◆ PROBLEM ◆
Give back the entries verbatim.

◆ MATERIAL FOR THIS TASK ◆
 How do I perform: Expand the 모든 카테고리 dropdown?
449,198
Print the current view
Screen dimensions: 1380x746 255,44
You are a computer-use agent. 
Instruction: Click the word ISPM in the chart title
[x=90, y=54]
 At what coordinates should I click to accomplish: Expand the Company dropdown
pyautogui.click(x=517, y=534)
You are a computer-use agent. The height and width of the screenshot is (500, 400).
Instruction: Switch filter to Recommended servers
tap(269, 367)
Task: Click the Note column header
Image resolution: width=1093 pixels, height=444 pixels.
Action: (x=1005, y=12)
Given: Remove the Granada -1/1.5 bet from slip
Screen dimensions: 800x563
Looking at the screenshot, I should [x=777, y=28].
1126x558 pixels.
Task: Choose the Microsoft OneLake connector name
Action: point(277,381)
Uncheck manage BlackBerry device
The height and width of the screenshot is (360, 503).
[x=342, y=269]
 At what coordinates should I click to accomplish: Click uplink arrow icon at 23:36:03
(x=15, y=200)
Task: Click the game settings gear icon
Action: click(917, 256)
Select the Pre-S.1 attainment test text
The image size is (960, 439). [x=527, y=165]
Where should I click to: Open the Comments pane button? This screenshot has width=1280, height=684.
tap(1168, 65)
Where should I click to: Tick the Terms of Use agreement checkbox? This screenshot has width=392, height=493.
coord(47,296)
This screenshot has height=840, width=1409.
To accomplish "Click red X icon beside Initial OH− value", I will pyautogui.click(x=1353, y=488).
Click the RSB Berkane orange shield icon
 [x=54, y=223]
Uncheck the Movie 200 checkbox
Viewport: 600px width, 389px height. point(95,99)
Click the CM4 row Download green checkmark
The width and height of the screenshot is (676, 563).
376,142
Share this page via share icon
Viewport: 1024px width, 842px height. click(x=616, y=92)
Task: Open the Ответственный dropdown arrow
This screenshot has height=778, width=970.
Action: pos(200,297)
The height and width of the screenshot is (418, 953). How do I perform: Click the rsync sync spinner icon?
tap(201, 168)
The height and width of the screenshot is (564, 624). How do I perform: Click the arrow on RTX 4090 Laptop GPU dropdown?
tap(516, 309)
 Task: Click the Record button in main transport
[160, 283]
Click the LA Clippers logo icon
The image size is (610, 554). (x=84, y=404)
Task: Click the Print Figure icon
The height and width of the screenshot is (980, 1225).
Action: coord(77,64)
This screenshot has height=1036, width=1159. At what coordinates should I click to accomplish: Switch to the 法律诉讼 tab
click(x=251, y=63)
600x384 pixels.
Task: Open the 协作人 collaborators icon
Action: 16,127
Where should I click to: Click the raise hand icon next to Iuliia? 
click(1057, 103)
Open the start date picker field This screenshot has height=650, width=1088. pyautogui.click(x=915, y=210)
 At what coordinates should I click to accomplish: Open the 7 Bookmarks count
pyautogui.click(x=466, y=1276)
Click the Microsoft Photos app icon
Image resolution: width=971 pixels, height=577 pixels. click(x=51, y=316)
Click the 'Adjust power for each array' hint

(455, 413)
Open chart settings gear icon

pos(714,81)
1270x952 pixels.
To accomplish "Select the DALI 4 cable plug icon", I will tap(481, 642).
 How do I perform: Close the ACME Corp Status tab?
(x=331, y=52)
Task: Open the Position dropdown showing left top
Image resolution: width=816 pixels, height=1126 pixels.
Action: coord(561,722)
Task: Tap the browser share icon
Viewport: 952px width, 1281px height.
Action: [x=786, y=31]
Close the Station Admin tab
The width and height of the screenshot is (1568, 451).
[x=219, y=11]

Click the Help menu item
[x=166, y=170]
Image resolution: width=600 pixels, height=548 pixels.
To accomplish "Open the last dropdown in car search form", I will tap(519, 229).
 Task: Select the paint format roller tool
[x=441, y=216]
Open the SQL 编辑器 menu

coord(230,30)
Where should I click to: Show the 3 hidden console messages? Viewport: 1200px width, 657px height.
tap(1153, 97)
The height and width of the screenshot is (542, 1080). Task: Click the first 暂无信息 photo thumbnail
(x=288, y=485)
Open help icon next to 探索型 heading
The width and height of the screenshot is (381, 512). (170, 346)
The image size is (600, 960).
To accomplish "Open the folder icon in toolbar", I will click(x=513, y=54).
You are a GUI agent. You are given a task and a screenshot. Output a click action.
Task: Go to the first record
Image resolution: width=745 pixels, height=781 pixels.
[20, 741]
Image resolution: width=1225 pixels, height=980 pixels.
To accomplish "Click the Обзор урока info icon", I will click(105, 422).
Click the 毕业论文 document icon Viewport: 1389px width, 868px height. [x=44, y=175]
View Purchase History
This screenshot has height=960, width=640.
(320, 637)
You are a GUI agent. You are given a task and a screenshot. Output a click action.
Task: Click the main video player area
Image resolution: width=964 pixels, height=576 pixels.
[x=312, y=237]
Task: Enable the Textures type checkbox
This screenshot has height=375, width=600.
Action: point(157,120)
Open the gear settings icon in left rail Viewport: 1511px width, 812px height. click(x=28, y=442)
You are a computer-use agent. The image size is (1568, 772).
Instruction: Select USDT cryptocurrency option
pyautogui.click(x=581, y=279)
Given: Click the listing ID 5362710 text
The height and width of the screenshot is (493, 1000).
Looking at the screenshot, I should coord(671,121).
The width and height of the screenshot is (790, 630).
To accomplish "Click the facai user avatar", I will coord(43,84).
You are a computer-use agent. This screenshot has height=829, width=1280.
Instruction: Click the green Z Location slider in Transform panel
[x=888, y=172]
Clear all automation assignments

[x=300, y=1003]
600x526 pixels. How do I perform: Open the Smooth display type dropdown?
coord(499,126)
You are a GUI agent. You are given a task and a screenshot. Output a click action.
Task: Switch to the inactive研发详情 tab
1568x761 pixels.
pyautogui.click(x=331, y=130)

◆ ANSWER FOR THE TASK ◆
 How do I perform: Expand the 모든 카테고리 dropdown?
449,198
Print the current view
Screen dimensions: 1380x746 255,44
You are a computer-use agent. 
Instruction: Click the word ISPM in the chart title
[x=90, y=54]
 At what coordinates should I click to accomplish: Expand the Company dropdown
pyautogui.click(x=517, y=534)
You are a computer-use agent. The height and width of the screenshot is (500, 400).
Instruction: Switch filter to Recommended servers
tap(269, 367)
Task: Click the Note column header
Image resolution: width=1093 pixels, height=444 pixels.
Action: (x=1005, y=12)
Given: Remove the Granada -1/1.5 bet from slip
Screen dimensions: 800x563
Looking at the screenshot, I should [x=777, y=28].
1126x558 pixels.
Task: Choose the Microsoft OneLake connector name
Action: point(277,381)
Uncheck manage BlackBerry device
The height and width of the screenshot is (360, 503).
[x=342, y=269]
 At what coordinates should I click to accomplish: Click uplink arrow icon at 23:36:03
(x=15, y=200)
Task: Click the game settings gear icon
Action: click(917, 256)
Select the Pre-S.1 attainment test text
The image size is (960, 439). [x=527, y=165]
Where should I click to: Open the Comments pane button? This screenshot has width=1280, height=684.
tap(1168, 65)
Where should I click to: Tick the Terms of Use agreement checkbox? This screenshot has width=392, height=493.
coord(47,296)
This screenshot has height=840, width=1409.
To accomplish "Click red X icon beside Initial OH− value", I will pyautogui.click(x=1353, y=488).
Click the RSB Berkane orange shield icon
 [x=54, y=223]
Uncheck the Movie 200 checkbox
Viewport: 600px width, 389px height. point(95,99)
Click the CM4 row Download green checkmark
The width and height of the screenshot is (676, 563).
376,142
Share this page via share icon
Viewport: 1024px width, 842px height. click(x=616, y=92)
Task: Open the Ответственный dropdown arrow
This screenshot has height=778, width=970.
Action: pos(200,297)
The height and width of the screenshot is (418, 953). How do I perform: Click the rsync sync spinner icon?
tap(201, 168)
The height and width of the screenshot is (564, 624). How do I perform: Click the arrow on RTX 4090 Laptop GPU dropdown?
tap(516, 309)
 Task: Click the Record button in main transport
[160, 283]
Click the LA Clippers logo icon
The image size is (610, 554). (x=84, y=404)
Task: Click the Print Figure icon
The height and width of the screenshot is (980, 1225).
Action: coord(77,64)
This screenshot has height=1036, width=1159. At what coordinates should I click to accomplish: Switch to the 法律诉讼 tab
click(x=251, y=63)
600x384 pixels.
Task: Open the 协作人 collaborators icon
Action: 16,127
Where should I click to: Click the raise hand icon next to Iuliia? 
click(1057, 103)
Open the start date picker field This screenshot has height=650, width=1088. pyautogui.click(x=915, y=210)
 At what coordinates should I click to accomplish: Open the 7 Bookmarks count
pyautogui.click(x=466, y=1276)
Click the Microsoft Photos app icon
Image resolution: width=971 pixels, height=577 pixels. click(x=51, y=316)
Click the 'Adjust power for each array' hint

(455, 413)
Open chart settings gear icon

pos(714,81)
1270x952 pixels.
To accomplish "Select the DALI 4 cable plug icon", I will tap(481, 642).
 How do I perform: Close the ACME Corp Status tab?
(x=331, y=52)
Task: Open the Position dropdown showing left top
Image resolution: width=816 pixels, height=1126 pixels.
Action: coord(561,722)
Task: Tap the browser share icon
Viewport: 952px width, 1281px height.
Action: [x=786, y=31]
Close the Station Admin tab
The width and height of the screenshot is (1568, 451).
[x=219, y=11]

Click the Help menu item
[x=166, y=170]
Image resolution: width=600 pixels, height=548 pixels.
To accomplish "Open the last dropdown in car search form", I will tap(519, 229).
 Task: Select the paint format roller tool
[x=441, y=216]
Open the SQL 编辑器 menu

coord(230,30)
Where should I click to: Show the 3 hidden console messages? Viewport: 1200px width, 657px height.
tap(1153, 97)
The height and width of the screenshot is (542, 1080). Task: Click the first 暂无信息 photo thumbnail
(x=288, y=485)
Open help icon next to 探索型 heading
The width and height of the screenshot is (381, 512). (170, 346)
The image size is (600, 960).
To accomplish "Open the folder icon in toolbar", I will click(x=513, y=54).
You are a GUI agent. You are given a task and a screenshot. Output a click action.
Task: Go to the first record
Image resolution: width=745 pixels, height=781 pixels.
[20, 741]
Image resolution: width=1225 pixels, height=980 pixels.
To accomplish "Click the Обзор урока info icon", I will click(105, 422).
Click the 毕业论文 document icon Viewport: 1389px width, 868px height. [x=44, y=175]
View Purchase History
This screenshot has height=960, width=640.
(320, 637)
You are a GUI agent. You are given a task and a screenshot. Output a click action.
Task: Click the main video player area
Image resolution: width=964 pixels, height=576 pixels.
[x=312, y=237]
Task: Enable the Textures type checkbox
This screenshot has height=375, width=600.
Action: point(157,120)
Open the gear settings icon in left rail Viewport: 1511px width, 812px height. click(x=28, y=442)
You are a computer-use agent. The image size is (1568, 772).
Instruction: Select USDT cryptocurrency option
pyautogui.click(x=581, y=279)
Given: Click the listing ID 5362710 text
The height and width of the screenshot is (493, 1000).
Looking at the screenshot, I should coord(671,121).
The width and height of the screenshot is (790, 630).
To accomplish "Click the facai user avatar", I will coord(43,84).
You are a computer-use agent. This screenshot has height=829, width=1280.
Instruction: Click the green Z Location slider in Transform panel
[x=888, y=172]
Clear all automation assignments

[x=300, y=1003]
600x526 pixels. How do I perform: Open the Smooth display type dropdown?
coord(499,126)
You are a GUI agent. You are given a task and a screenshot. Output a click action.
Task: Switch to the inactive研发详情 tab
1568x761 pixels.
pyautogui.click(x=331, y=130)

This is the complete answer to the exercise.